В доме было три этажа, но, несмотря на тяжелую болезнь деда, тот всё равно жил на втором. Старый черт был самым принципиальным и крепким мужиком из всех, что я видел. Он почти не мог ходить, страдал тяжелой болезнью легких, но всё равно жил один на втором этаже, не ленясь каждый раз спускаться в туалет на первый. Ты подумаешь, что это странно и глупо, но для деда стабильность была всем: он ненавидел перемены, всегда придерживался строгого режима, и даже чахлое, высохшее и искалеченное за долгие годы тело не могло изменить его взглядов… Странный был фрукт.

Родители же поселились на третьем этаже, а я – рядом с дедом. Не знаю, где я тогда накосячил, что папаша решил толкнуть на мою долю такое дерьмо, но оно продлилось недолго: спустя пару месяцев после нашего въезда дед отбросил коньки. Перед нашим въездом отец постоянно говорил, что он невыносим, но за всё время он ни разу даже не пикнул, умерев в тишине, заранее напялив на себя свою охотничью одежду. Поверь, я не шучу. Я сам нашел его лежащим в кровати, бледным и бесчувственным, с охотничьим ружьем в руках, сложенных на груди. Тот момент был одним из тех, которые меняют что-то в тебе раз и навсегда. Помню, я подошел и начал пристально смотреть на его лицо. Думаю, даже тогда я понимал, что его образ был как минимум странным. Бледное лицо выглядело таким спокойным и умиротворенным, что даже после того, как я узнал о боли, причиненной отцу и бабушке, всё равно оставался уверенным, что он обрел покой. В любом случае, если упрямство остается и после смерти, то благодаря ей он пробрался бы и в рай…

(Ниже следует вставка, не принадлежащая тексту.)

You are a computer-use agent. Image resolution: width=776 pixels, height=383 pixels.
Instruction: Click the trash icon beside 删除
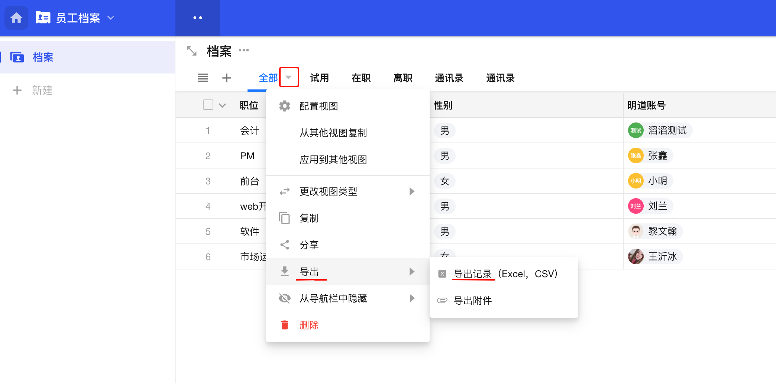(x=285, y=325)
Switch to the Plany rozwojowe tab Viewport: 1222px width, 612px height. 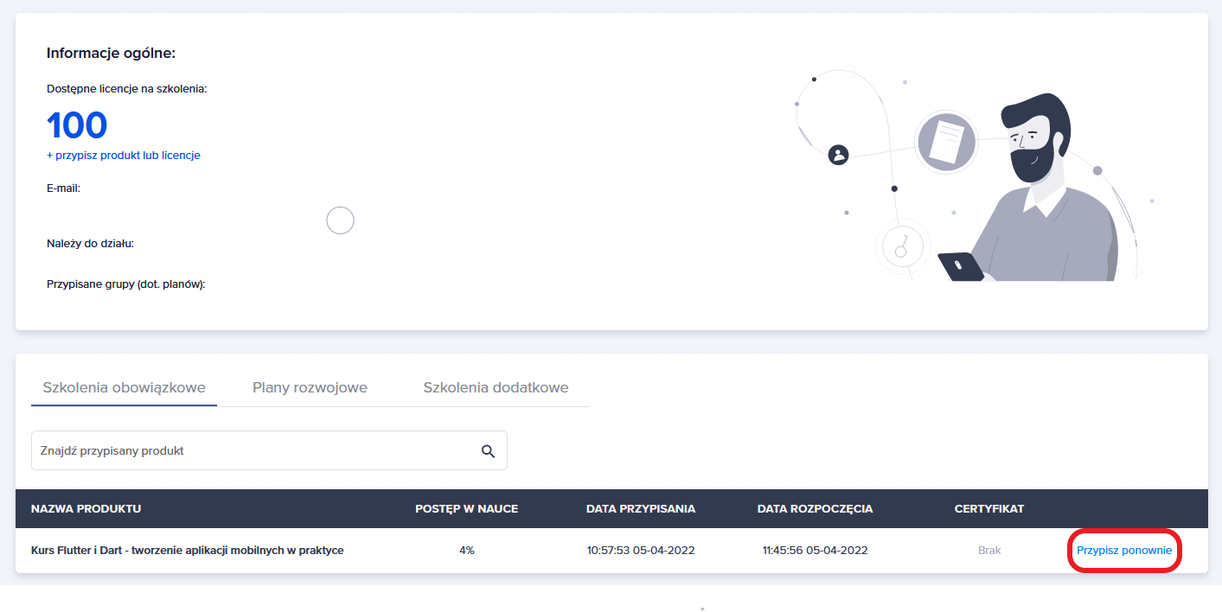point(310,387)
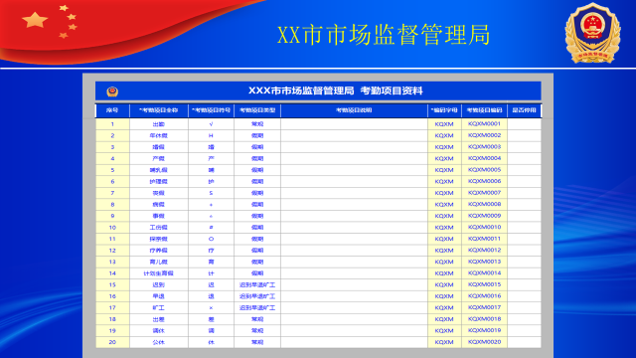Click the 是否停用 cell in row 10
The height and width of the screenshot is (358, 636).
point(524,228)
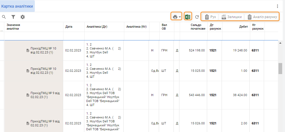Sort by the Дата column header
The height and width of the screenshot is (132, 285).
69,27
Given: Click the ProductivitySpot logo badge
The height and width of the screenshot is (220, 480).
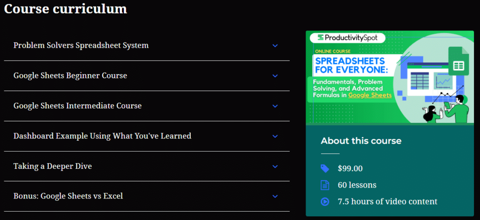Looking at the screenshot, I should click(347, 38).
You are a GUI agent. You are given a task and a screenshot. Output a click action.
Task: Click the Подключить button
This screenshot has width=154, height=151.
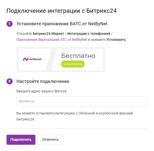click(21, 139)
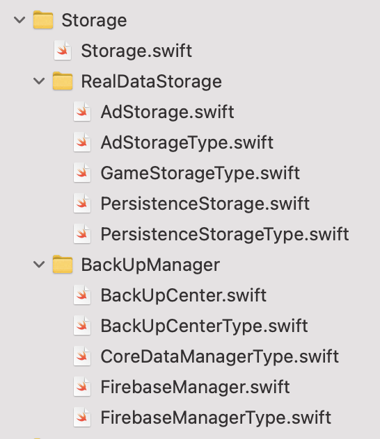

Лучше мне не рассказывать о нем и времени, проведенном с ним. Скажу только, что оно было просто уж чересчур бесчувственным: никто с ним не общался, не трогал и не заботился. В основном потому, что он сам не позволял, но, если быть до конца честным, особым желанием никто не горел, разве что мама. Она, временами, общалась с ним, воспринимая все его чудачества с юмором и без осуждения. Старый черт был похож на недовольного пакостного призрака: двигался почти бесшумно, постоянно натыкаясь на нас с суровым и недовольным выражением лица. Пару раз я даже испугался, вздрогнув и еле слышно закричав. Помню, как сейчас, его взгляд в тот момент: он видел, что произошло, но вместо того, чтобы извиниться или хотя бы пошутить, продолжал таращиться, как будто давал понять, что я – сыкло. Вот такой он был, а мама всё равно от души с ним общалась. Разговаривала с ним, носила ему еду, а в конце вообще нянчила как ребенка, добиваясь от него того, чего никогда не получал отец: выражения чувств. Дед был тяжелым, суровым и бесчувственным человеком, но мама что-то в нем изменила, после чего он смеялся, улыбался и говорил нежные слова, но только ей одной. Один раз даже сказал, что всегда мечтал о такой дочери, после чего отец пару дней ходил по дому как загнанный бык: с обиженным, задумчивым и злым выражением лица, ходил так быстро и дышал так тяжело, что никто бы не решился встать на его пути. Мама, проходя мимо, улыбаясь смотрела на его вытаращенные, наполненные болью и яростью глаза, после чего молча уходила, давая мне понять, что отец занят и нам нельзя ему мешать. Занят он был, понимаешь? Для меня абсурдно, что взрослый мужик может ревновать жене собственного отца, не говоря о том, что он всем сердцем его ненавидел. К сожалению, чем дольше я живу, тем лучше смахиваю на него, если ты понимаешь, о чем я. Мама никогда не могла принять его ненависть, хоть и сама отлично знала тяжелую историю его жизни.